Wednesday, January 7, 2009

12/27/08

There is always something eerie about walking along the Oregon Trail. Aside from the sheer emptiness of much of the land that encompasses the trail (Wyoming is an awfully lonely place), you can't help but think about the masses of people that trudged, and died, along the trail. In places, there are graves still visible, victims of adventure or of the movable forces that are poverty and hope. Sometime its just a thin line of parallel ruts that dances in and out amongst the heavy grasses and dust and cows, pathways that whither into the dusty blue of the far-off horizon. Lines that seem to touch the sky and disappear up into it. Outside of Casper, WY , the trails takes a more rugged and tangible form, where the continuous droll of wagons won the war against miles of sheer rock, where history is dredged right into stone. You can help but step into a trail and walk along and wonder about all the other people who have done just that while making their way cross country in a possibly life-ending journey to possibly nowhere.

Looking down a single rut that rips through the rock on the Oregon Trail

Me, actually standing IN the Oregon Trail


This is an example of the some of the ruts that cut straight through the rock... I wasn't expecting anything like this, after all the faint trails through grasslands I've seen


Jonmikel, reveling in his history



Another site we stopped by was Register Cliffs (all you Oregon Trail fans should remember this one) where people traveling to Oregon or California stopped and carved their names into the rock as a memoir to their adventures. The earliest name and date are in French from 1826 on Bastille Day, as the area was first popular with French trappers instead of American nomads. What's really cool about it, is while the truly historical names are fenced off and protected, there are still places where people can write their names on the rock. While I know conservationists and other liberal types may cringe at this, I think its brilliant. The site is dedicated to providing a record of people who pass by, so why shouldn't modern travelers be accorded the same courtesy? Otherwise people 200 years down the road will think that people just stopped coming, which they didn't if you check out all the 2008 records. Its' cheating history.

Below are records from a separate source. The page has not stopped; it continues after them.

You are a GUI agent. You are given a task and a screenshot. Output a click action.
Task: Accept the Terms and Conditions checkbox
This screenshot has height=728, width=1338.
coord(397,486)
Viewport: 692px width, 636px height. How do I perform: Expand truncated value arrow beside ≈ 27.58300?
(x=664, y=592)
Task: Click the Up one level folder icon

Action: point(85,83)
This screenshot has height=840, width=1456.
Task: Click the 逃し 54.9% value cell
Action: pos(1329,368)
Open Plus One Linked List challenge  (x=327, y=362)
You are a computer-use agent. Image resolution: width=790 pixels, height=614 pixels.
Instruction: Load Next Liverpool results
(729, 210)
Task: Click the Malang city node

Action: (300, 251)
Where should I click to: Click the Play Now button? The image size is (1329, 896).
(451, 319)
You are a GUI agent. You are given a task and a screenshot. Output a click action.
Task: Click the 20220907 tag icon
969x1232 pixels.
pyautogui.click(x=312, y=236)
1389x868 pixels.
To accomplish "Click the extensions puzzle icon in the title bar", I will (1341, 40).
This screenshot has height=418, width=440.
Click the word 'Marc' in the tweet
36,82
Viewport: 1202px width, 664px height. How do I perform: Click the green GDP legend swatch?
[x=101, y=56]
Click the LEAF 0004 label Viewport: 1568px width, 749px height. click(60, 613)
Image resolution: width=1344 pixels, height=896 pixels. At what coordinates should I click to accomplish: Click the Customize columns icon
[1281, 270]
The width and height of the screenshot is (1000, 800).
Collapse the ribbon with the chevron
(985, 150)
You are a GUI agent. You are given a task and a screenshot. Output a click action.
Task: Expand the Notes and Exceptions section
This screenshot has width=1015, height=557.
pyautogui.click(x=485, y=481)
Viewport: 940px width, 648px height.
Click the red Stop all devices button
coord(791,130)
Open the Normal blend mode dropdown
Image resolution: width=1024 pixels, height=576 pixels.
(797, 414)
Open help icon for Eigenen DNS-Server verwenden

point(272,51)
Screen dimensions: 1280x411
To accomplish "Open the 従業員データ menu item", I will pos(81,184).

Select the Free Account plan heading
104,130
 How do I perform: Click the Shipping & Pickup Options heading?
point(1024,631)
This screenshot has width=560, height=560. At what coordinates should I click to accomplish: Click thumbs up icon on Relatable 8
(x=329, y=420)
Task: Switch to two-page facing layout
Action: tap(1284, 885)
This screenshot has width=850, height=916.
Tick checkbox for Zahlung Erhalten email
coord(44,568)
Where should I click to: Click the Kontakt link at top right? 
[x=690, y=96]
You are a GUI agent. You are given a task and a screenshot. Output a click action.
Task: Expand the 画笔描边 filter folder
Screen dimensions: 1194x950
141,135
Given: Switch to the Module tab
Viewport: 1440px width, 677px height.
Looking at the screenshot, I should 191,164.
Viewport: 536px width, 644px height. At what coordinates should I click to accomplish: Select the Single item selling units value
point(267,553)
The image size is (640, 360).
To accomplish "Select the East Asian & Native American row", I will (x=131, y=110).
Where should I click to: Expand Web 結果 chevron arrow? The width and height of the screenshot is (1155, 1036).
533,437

Some dates on Register Cliffs... we didn't leave our names, though I certainly thought about it

2 comments:

Anonymous said...

Would I be clichéd to say that the ruts in the stone streets in Pompeii made me want to be an archaeologist?

Kat said...

Totally not cliche. Cliche would have been wanting to be Indiana Jones. Not that we didn't want to be Indy, because we did, but... Pompeii and road ruts are way not cliche.